Pictures must not appear in the copy. Set down exactly the line with "The height and width of the screenshot is (506, 681)." and each line after it through the end of the data below.

[Extracted data entries]
----

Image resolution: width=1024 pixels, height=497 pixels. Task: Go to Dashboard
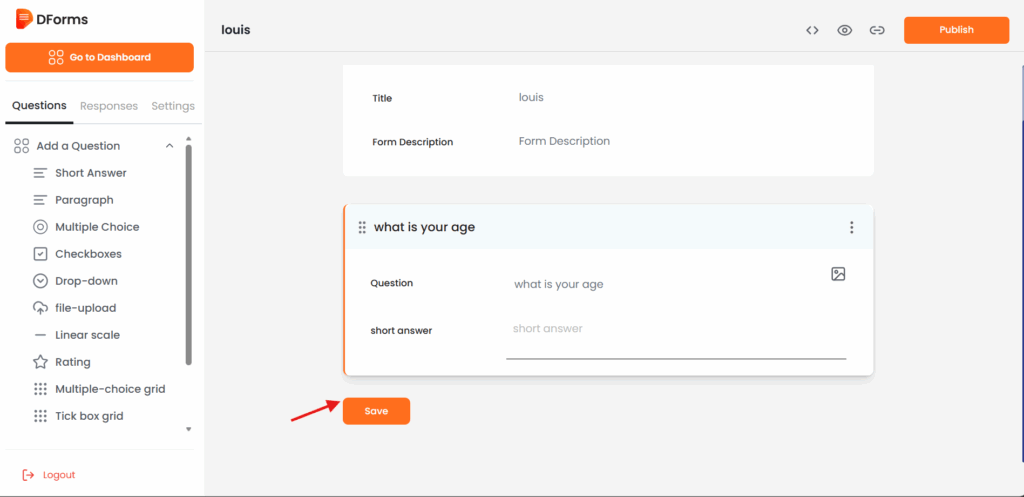[x=99, y=58]
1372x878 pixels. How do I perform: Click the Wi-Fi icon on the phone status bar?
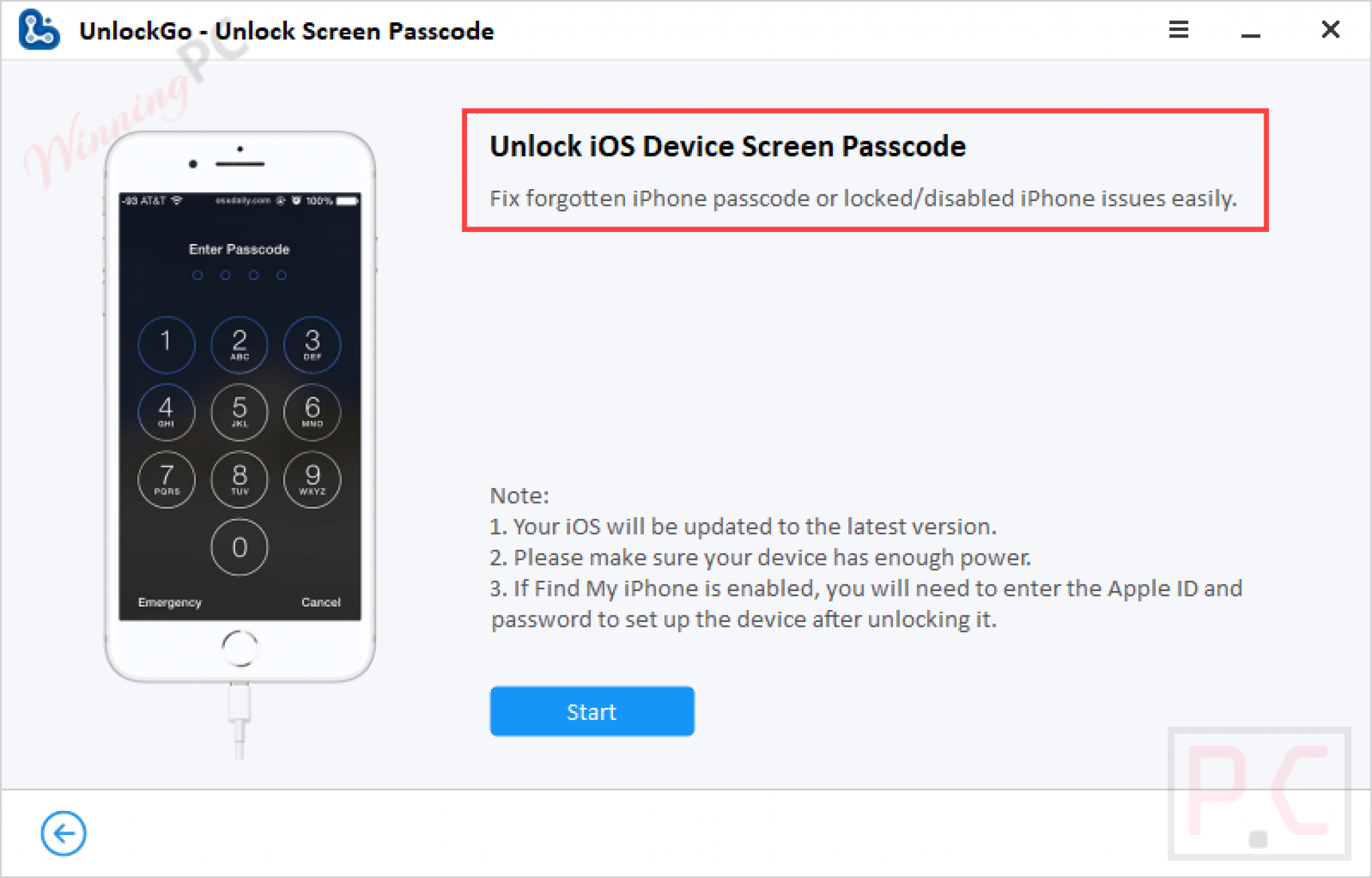[x=176, y=200]
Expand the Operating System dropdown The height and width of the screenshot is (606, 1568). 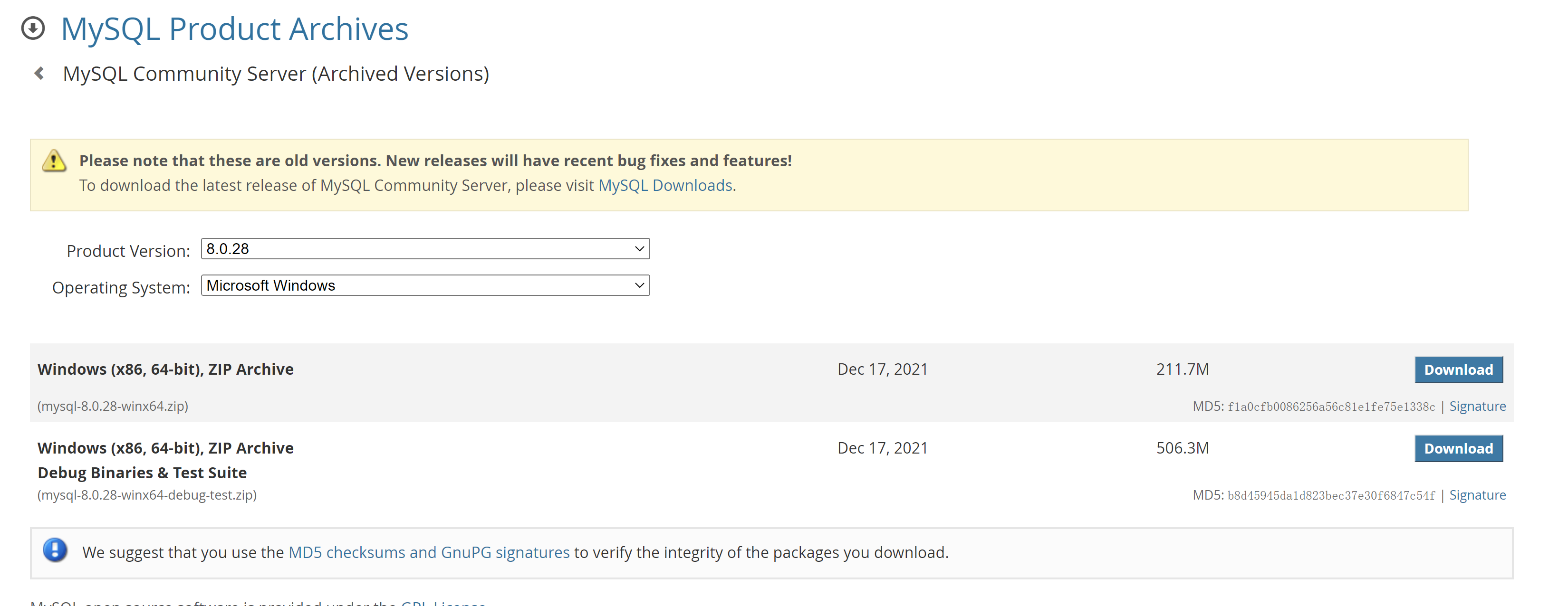[x=425, y=285]
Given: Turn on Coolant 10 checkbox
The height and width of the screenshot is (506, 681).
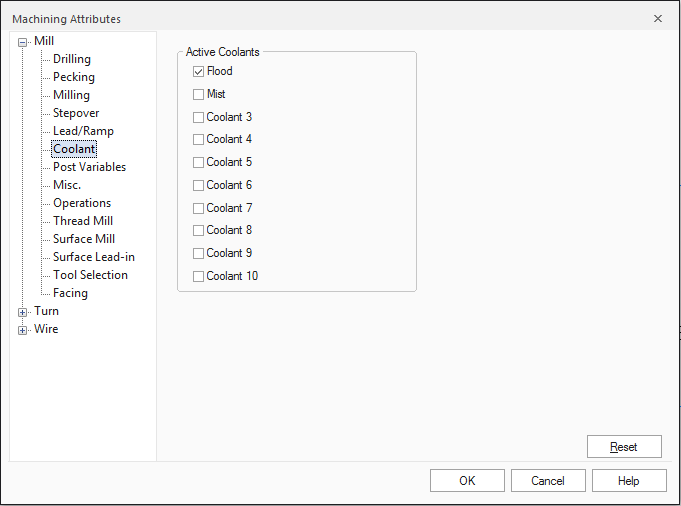Looking at the screenshot, I should tap(198, 277).
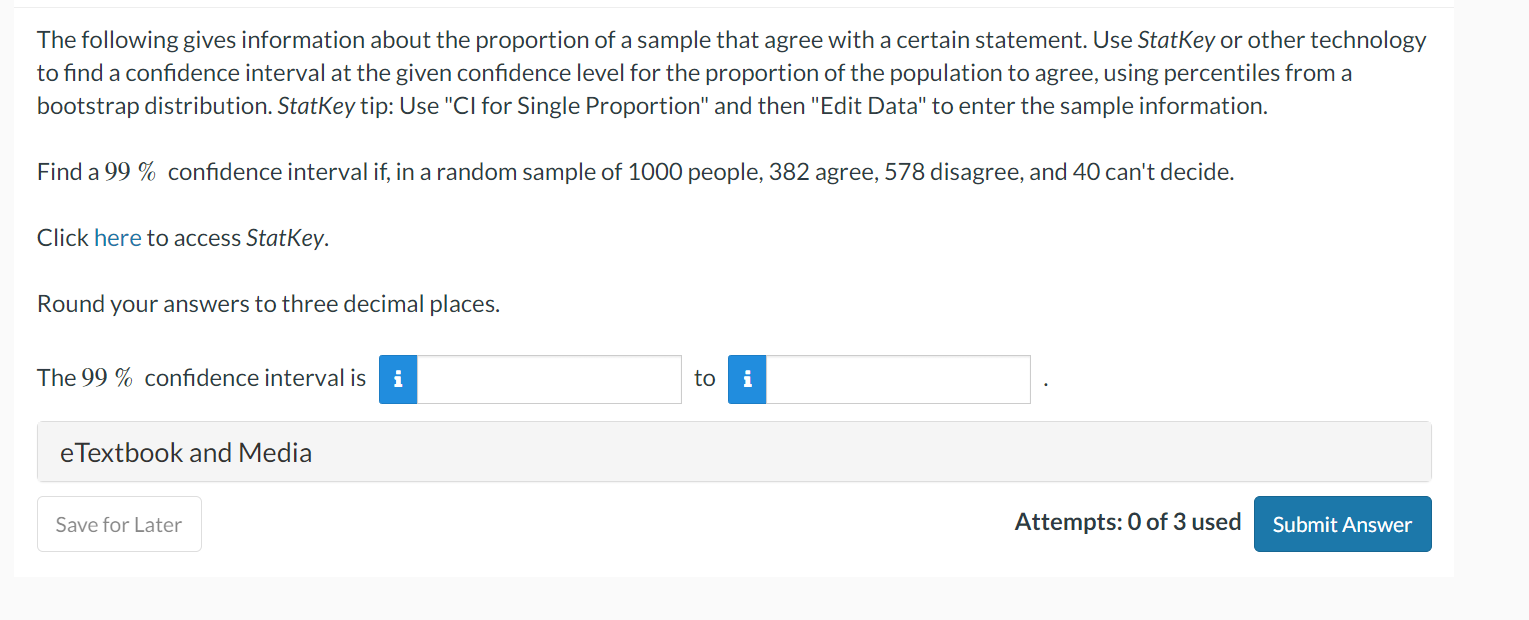This screenshot has height=620, width=1529.
Task: Expand the eTextbook and Media section
Action: coord(186,453)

----

- Answer to this problem:
The height and width of the screenshot is (506, 681).
Looking at the screenshot, I should tap(198, 277).
This screenshot has height=620, width=1529.
Task: Expand the eTextbook and Media section
Action: coord(186,453)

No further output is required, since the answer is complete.